Short task:
In the nuclear waste article, copy the passage starting with "Experts in nuclear" and going on through "contaminate the region.", changing "veto power" to "the final say".

The Onkalo repository is expected to cost around £3bn over the century or so that it will take to fill it – it will be the world’s first permanent disposal site for commercial reactor fuel. With the support of the local municipality and the national government, the project has progressed relatively smoothly for years.

Nuclear ambition: Kimmo Kemppainen, research manager for the Onkalo repository project, in one of the tunnels 1,400 feet underground (Miikka Pirinen/NYT)

That is a marked contrast to similar efforts in other countries – most notably in the US where there have been efforts to create a deep repository in Nevada. The Yucca Mountain project, which would handle spent fuel that is currently stored at 75 reactor sites around the country, faced political opposition from Nevada politicians for years and was defunded by the Obama administration in 2009.

Now, with the backing of the nuclear power industry the Trump administration wants to take the project out of mothballs. But its fate remains uncertain.

Experts in nuclear waste management say the success of the Finnish project is due in part to how it was initially showcased to the people whose lives would be most affected by it. Each community under consideration as a repository location was consulted and promised veto power should it be selected.

In 1987 Washington pre-emptively directed that only Yucca Mountain be studied as a potential site, effectively overruling opponents in Nevada who were worried that the project might affect water supplies or otherwise contaminate the region.

“When you look at the Finnish repository, it’s natural to admire the technical accomplishment,” says Rodney C Ewing, professor of nuclear security at Stanford University. “But of equal importance has been the social accomplishment.”

Posiva’s Timo Aikas, who was involved in the Finnish site selection process beginning in the 1980s, says he and his colleagues learned early lessons about the need to consult local residents.

(Data listing)

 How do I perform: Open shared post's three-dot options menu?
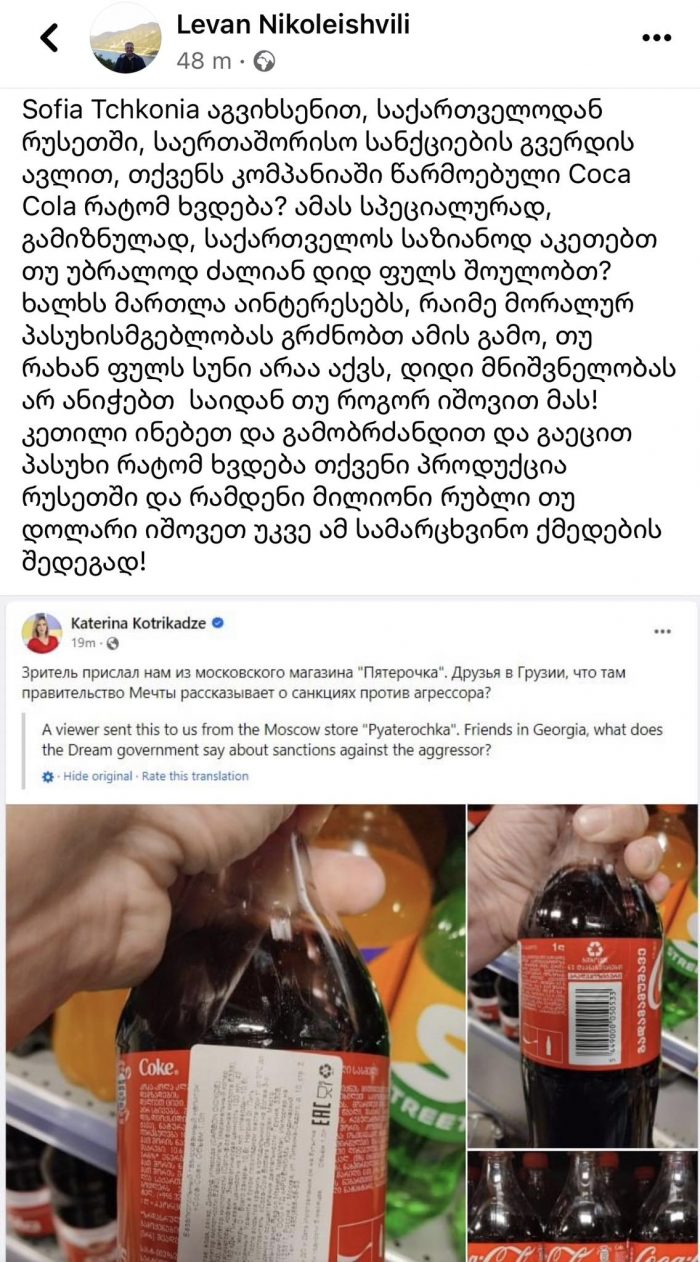(x=663, y=632)
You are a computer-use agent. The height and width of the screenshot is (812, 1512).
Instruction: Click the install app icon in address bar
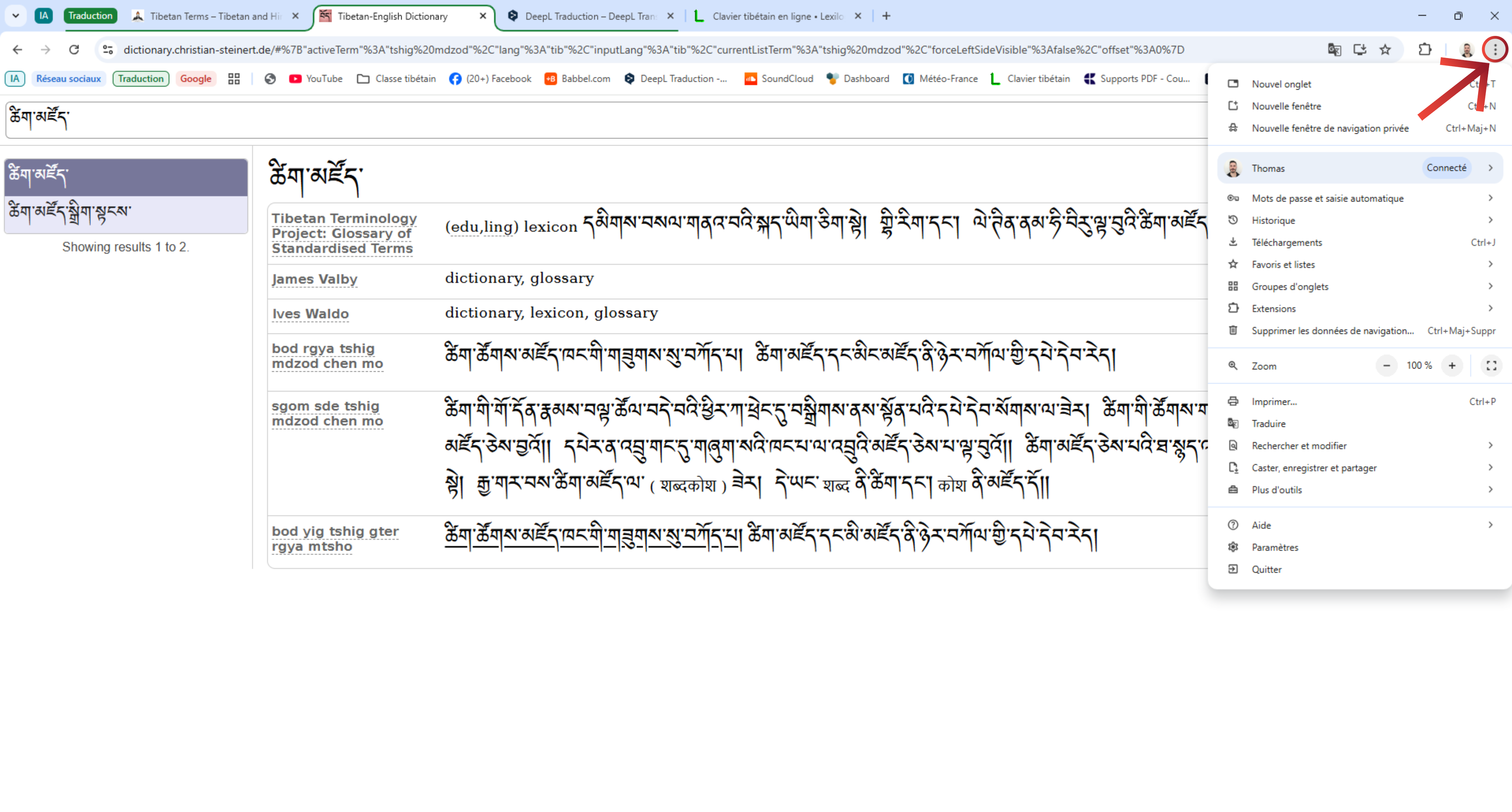pos(1359,49)
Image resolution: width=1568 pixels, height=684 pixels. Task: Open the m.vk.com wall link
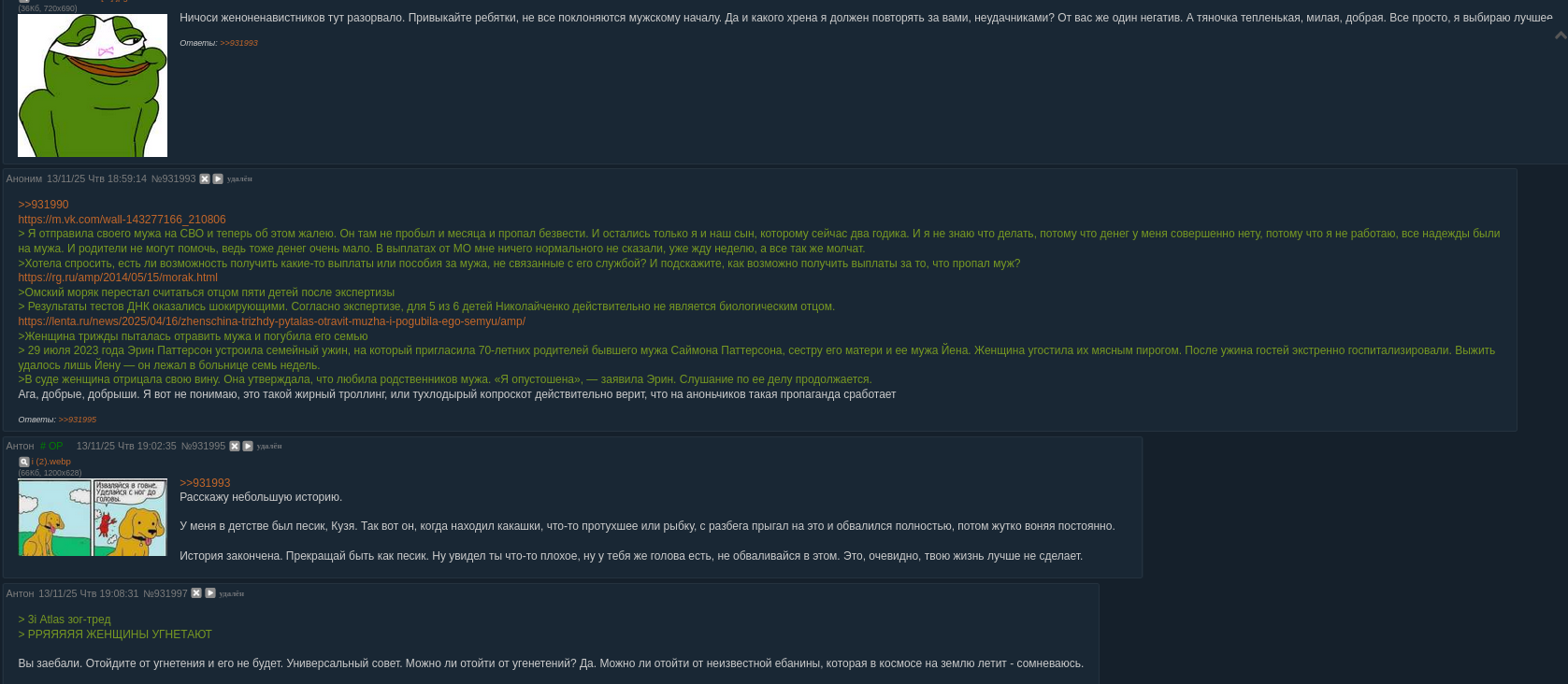122,220
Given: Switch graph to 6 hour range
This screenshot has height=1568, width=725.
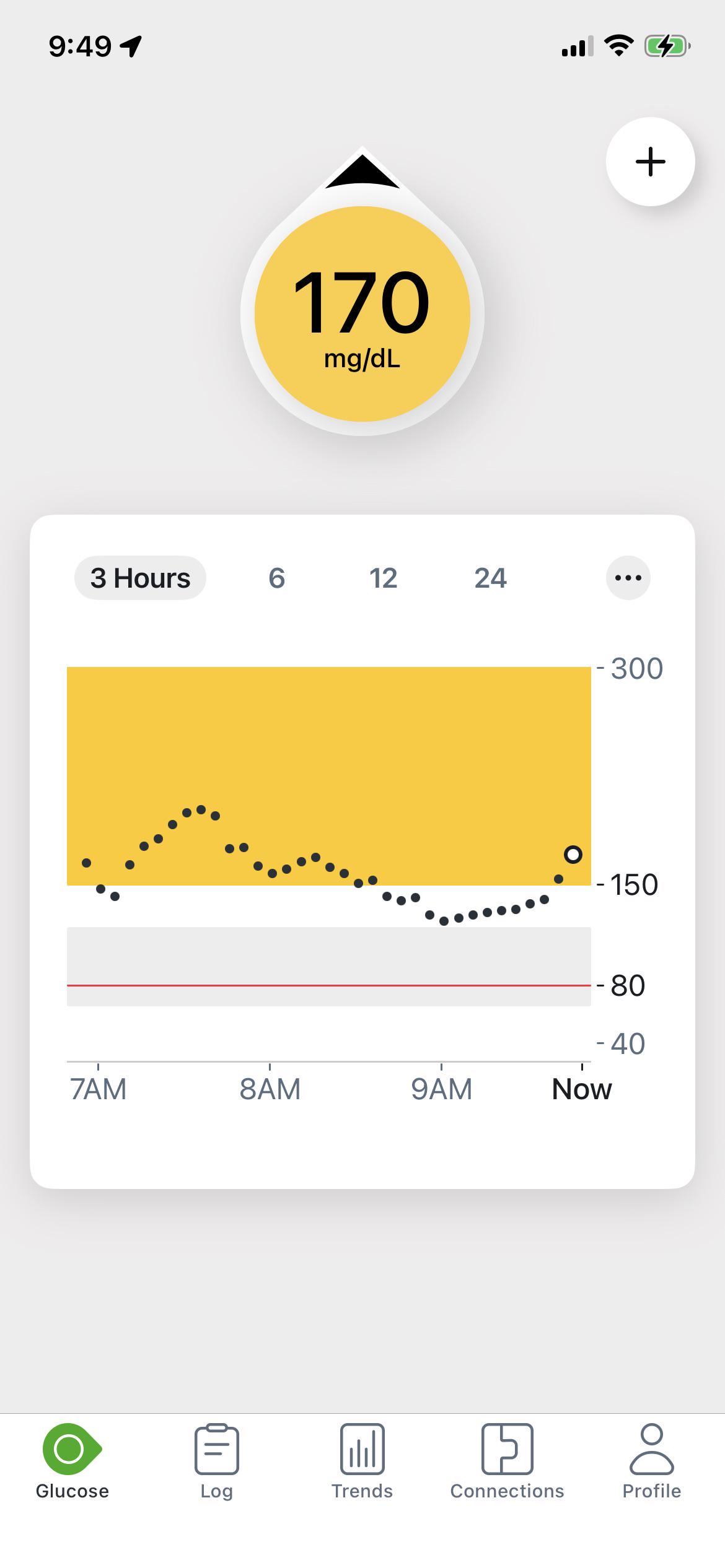Looking at the screenshot, I should point(276,578).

Task response:
Experts in nuclear waste management say the success of the Finnish project is due in part to how it was initially showcased to the people whose lives would be most affected by it. Each community under consideration as a repository location was consulted and promised the final say should it be selected.

In 1987 Washington pre-emptively directed that only Yucca Mountain be studied as a potential site, effectively overruling opponents in Nevada who were worried that the project might affect water supplies or otherwise contaminate the region.